For the desktop background, I can usually find something on DeviantArt, or I might just go for a clean, solid color. Either way, it’s set on the ‘Desktop’ tab of the Display Properties dialog. Some decent solid colors are:
- Green (R:25 G:70 B:25)
- Blue (R:0 G:67 B:128)
- Grey (R:73 G:73 B:73)
- VS2010 Blue-Grey (R:41 G:57 B:85)
Also, ClearType font smoothing is a must! Microsoft has an online setup wizard to turn this on (you’ll have to install the ActiveX component).
While we’re on fonts, I’m a huge fan of the Consolas font for any monospaced text editing (programming, notepad, the command prompt). You can download the Consolas Font Pack here. Though it says it’s only for uses of Visual Studio 2005 or 2008, I was able to install it without a hitch.
In the QuickLaunch bar, I typically keep three icons visible, with the ‘>>’ popup list for any others I may want. The three are:
- A shortcut to ‘My Documents’ (more on this later)
- Chrome (or Firefox, or IE if I’m in a locked-down ecosystem)
- The “Show Desktop” link
For the ‘My Documents’ shortcut, I actually use a modified shortcut to Windows Explorer, as I prefer to have the Explorer ‘Fodlers’ sidebar open by default. The modifications are probably overkill, but I like it “just right”. ;-) To create the shortcut, I copy the Windows Explorer shortcut from the Start menu (Start -> All Programs -> Accessories) and edit it (right-click -> Properties) to the desktop. On the ‘General’ tab, I change the name to ‘My Documents’. On the ‘Shortcut’ tab, I change the “Run” picklist to ‘Maximized’ and change the Icon to match the normal My Documents icon (in ‘C:\WINDOWS\system32\mydocs.dll’). Then just drag this shortcut from the desktop to the Quick Launch bar.
I also tweak the layout and options in Windows Explorer a bit. The navigation buttons toolbar gets changed to use small icons (right-click on it -> Customize -> change ‘Icon options’ to ‘Small icons’). The menu, address, and navigation button toolbars are all dragged to all be on the same line across (navigation on far left, menu on far right, address filling the space in the middle). The Views drop-down is changed to Details. I also turn on the Status Bar (View -> Status Bar). Next, I go to Tools -> Folder Options, to the ‘View’ tab and click “Apply to All Folders” so these settings stick as I navigate around. In the View tab Advanced Settings list, I do the following:
- Select “Show hidden files and folders”
- Uncheck “Hide extensions for known file types”

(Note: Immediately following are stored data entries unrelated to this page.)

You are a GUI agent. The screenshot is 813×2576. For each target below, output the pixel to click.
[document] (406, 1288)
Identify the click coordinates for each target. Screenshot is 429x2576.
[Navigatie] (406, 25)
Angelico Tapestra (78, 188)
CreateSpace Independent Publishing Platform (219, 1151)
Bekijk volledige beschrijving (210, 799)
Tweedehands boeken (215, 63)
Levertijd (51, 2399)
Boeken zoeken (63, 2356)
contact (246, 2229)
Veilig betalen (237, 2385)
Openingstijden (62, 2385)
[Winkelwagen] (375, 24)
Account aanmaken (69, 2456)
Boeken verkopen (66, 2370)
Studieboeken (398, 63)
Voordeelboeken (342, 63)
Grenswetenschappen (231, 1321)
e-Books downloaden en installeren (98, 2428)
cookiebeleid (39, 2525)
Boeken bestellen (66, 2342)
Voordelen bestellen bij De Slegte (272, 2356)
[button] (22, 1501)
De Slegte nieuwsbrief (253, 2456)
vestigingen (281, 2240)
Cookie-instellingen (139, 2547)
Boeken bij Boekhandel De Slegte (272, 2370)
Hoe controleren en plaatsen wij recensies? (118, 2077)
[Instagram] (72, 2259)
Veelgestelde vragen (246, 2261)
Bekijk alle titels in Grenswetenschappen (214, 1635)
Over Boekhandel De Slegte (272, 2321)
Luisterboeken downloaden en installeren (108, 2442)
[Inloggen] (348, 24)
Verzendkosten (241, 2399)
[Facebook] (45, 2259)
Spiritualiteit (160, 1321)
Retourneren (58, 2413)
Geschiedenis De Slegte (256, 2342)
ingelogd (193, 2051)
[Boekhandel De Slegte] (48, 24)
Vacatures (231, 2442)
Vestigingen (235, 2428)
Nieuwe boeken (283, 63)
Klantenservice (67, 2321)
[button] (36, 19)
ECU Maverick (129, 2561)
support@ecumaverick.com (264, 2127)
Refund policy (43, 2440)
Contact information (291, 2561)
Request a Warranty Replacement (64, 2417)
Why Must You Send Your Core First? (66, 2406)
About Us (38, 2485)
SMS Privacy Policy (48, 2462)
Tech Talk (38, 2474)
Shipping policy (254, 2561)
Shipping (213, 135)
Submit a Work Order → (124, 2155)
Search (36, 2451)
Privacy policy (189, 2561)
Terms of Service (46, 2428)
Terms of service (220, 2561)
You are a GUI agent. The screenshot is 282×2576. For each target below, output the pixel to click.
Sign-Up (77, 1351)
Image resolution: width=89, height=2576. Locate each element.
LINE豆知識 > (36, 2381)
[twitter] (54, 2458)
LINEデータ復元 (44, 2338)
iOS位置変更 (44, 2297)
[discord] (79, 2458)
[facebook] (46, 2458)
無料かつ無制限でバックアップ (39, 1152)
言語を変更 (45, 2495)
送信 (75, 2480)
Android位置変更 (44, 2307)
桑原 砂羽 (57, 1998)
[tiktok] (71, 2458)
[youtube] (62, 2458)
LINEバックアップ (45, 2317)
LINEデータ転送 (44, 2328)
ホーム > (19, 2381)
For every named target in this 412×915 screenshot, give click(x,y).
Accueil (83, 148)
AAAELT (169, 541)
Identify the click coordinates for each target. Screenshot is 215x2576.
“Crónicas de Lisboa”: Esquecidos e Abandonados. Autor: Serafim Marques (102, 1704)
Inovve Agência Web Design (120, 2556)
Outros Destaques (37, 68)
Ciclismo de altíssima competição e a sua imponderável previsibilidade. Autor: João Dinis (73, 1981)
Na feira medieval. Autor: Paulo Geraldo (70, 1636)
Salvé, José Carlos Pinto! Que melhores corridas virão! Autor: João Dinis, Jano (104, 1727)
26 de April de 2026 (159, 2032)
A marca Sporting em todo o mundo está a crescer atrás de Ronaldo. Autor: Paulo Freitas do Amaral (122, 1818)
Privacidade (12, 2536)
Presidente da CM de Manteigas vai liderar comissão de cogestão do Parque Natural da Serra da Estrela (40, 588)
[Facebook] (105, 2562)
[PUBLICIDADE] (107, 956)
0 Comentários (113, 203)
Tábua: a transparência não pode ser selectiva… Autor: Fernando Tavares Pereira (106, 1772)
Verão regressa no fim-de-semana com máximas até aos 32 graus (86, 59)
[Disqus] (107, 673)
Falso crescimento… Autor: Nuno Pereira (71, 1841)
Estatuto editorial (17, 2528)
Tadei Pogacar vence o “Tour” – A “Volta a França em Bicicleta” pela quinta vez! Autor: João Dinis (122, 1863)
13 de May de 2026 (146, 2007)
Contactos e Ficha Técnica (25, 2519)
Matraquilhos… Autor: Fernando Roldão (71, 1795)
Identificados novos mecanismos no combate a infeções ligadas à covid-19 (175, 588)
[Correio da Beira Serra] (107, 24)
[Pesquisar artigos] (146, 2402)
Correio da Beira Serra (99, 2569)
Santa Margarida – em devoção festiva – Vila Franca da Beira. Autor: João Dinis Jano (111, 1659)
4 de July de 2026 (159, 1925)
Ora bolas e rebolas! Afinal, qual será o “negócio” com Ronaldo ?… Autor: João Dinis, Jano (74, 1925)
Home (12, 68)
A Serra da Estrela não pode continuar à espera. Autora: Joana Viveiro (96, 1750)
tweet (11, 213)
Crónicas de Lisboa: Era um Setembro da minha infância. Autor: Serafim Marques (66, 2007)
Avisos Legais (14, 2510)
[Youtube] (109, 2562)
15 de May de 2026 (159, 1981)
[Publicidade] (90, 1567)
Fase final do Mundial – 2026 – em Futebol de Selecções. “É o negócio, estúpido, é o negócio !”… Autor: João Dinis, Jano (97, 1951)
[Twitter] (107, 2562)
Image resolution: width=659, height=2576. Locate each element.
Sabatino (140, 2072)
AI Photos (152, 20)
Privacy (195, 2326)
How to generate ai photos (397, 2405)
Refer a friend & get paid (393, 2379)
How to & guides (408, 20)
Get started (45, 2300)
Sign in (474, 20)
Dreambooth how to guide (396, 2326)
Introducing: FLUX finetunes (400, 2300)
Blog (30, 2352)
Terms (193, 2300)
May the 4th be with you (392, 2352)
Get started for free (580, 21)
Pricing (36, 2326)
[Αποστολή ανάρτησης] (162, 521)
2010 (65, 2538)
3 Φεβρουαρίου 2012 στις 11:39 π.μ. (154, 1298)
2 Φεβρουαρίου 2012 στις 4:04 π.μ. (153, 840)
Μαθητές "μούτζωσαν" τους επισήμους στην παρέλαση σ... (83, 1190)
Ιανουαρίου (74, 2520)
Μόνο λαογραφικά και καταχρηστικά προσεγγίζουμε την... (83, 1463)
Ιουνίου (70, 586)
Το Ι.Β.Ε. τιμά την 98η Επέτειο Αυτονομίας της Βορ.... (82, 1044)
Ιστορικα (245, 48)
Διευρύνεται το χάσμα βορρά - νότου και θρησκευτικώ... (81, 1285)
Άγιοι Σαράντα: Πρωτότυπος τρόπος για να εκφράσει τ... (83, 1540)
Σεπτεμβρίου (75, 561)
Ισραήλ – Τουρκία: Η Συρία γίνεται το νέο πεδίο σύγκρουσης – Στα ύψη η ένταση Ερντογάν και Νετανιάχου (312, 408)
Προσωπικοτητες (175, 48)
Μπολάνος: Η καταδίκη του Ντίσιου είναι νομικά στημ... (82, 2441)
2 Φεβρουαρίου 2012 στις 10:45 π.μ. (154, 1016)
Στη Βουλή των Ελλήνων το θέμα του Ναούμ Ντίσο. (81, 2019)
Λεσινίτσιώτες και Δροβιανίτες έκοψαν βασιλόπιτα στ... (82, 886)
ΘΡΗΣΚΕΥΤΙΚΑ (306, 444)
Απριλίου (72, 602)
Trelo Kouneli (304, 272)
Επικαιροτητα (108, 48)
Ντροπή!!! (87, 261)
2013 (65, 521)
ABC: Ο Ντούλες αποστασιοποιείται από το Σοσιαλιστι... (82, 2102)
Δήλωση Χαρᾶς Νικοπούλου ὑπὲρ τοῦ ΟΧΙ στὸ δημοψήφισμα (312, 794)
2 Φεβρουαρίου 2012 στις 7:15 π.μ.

As far as programs to install, here’s a breakdown:
Launchy gets a little extra setup. In Launchy’s Options (right-click on the system tray icon), on the General tab, check “Hide Launchy when it loses focus” and “Always on top”, and change the hotkey combination to Control + Space. On the Skins tab, change the skin to “Spotlight Wide”. On the Catalog tab, I’ll add a custom folder (like “MyDocs\util\Shortcuts") set to index “*.lnk” files, where I can throw any shortcut I want to be launchable.
Alright, that’s all I can think of for now. I’ll try to keep this updated as I think of further customizations.